→ WHAT THIS TASK INVOLVES:
List every distinct equality between two angles that appears in the isosceles triangle proof below.

In ∆PQR, ST is a line such that \frac{PS}{SQ} = \frac{PT}{TR} and also \angle PST = \angle PRQ . Prove that ∆PQR is an isosceles triangle

Step 1: Understand the question and note down the given data
NOTE: In triangle PQR, \frac{PS}{SQ} = \frac{PT}{TR}
\angle PST = \angle PRQ
Step 2: Remember the converse of the basic the proportionality theorem
NOTE: If a line divides two sides of a triangle in the same ratio, then the
line is parallel to the third side.
EXAMPLE: In triangle PQR, \frac{PS}{SQ} = \frac{PT}{TR}
So, ST II QR
Step 3: Find the angles of the triangles
EXAMPLE: ST II QR, QP and PR are tranversals
Therefore, ∠ PST = ∠ PQR (Corresponding angles)
Also it is given that ∠ PST = ∠ PRQ
So, ∠ PRQ = ∠ PQR
Step 4: Prove that the Δ PQR is an isosceles triangle.
∠ PRQ = ∠ PQR (prove in step 3)
Therefore, PQ = PR ( sides opposite the equal angles)
So, Δ PQR is an isosceles triangle.
Hence proved.

→ DATA SECTION:

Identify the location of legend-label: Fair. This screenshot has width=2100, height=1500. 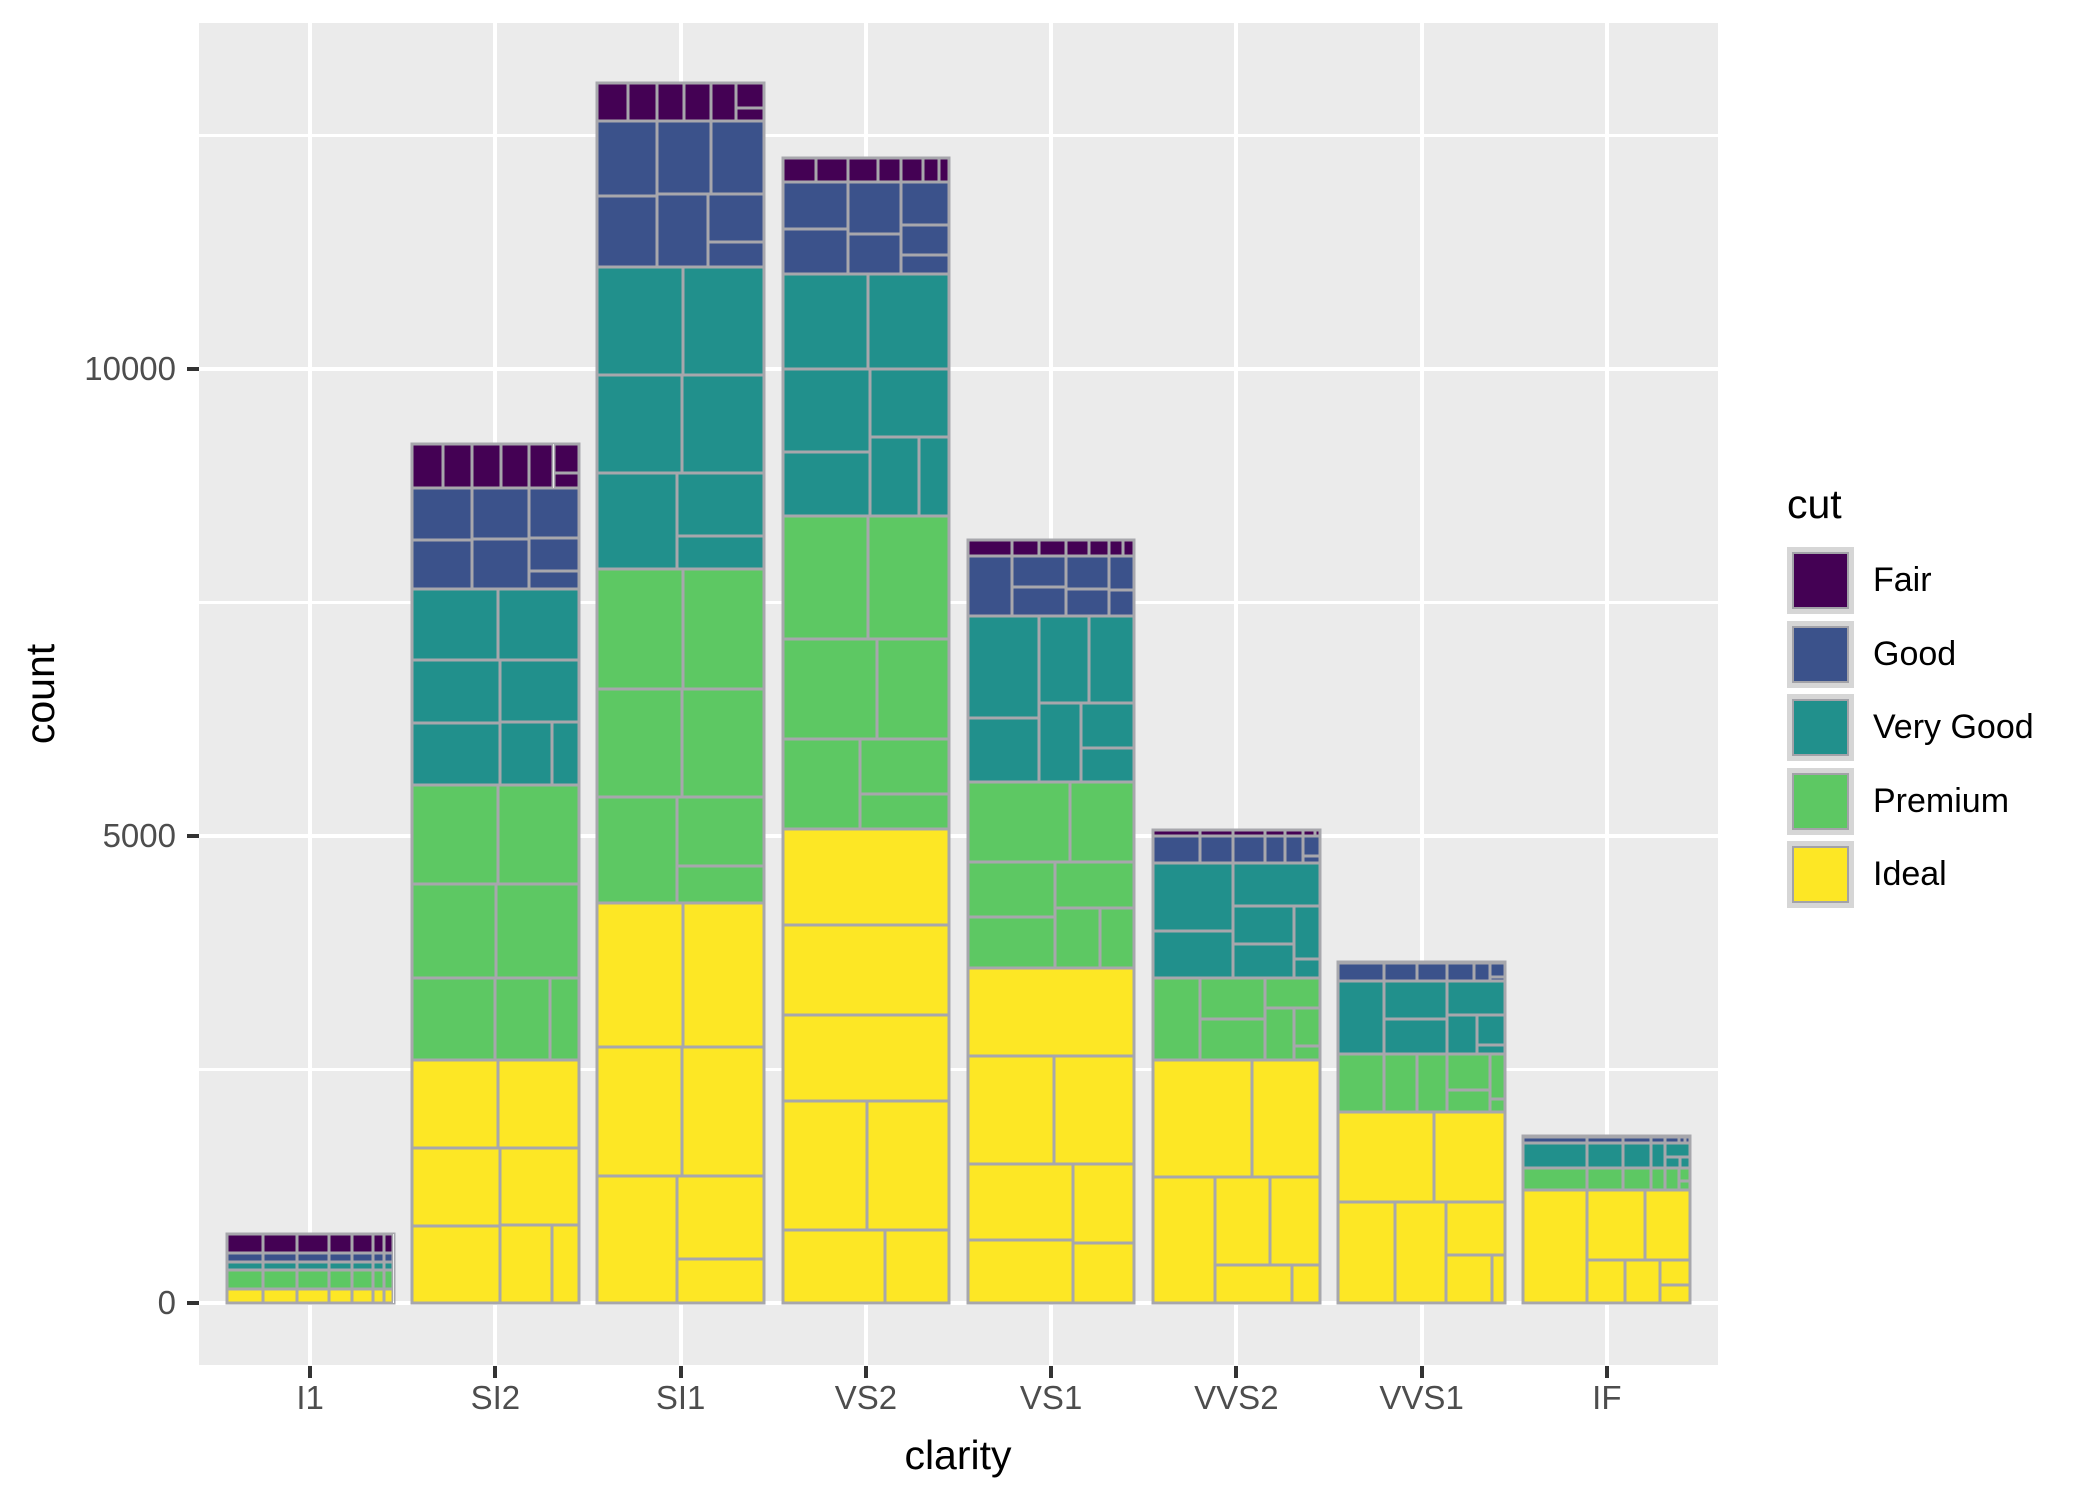
(1902, 580).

→ EXERCISE SOLUTION:
1. ∠PST = ∠PRQ
2. ∠PST = ∠PQR
3. ∠PRQ = ∠PQR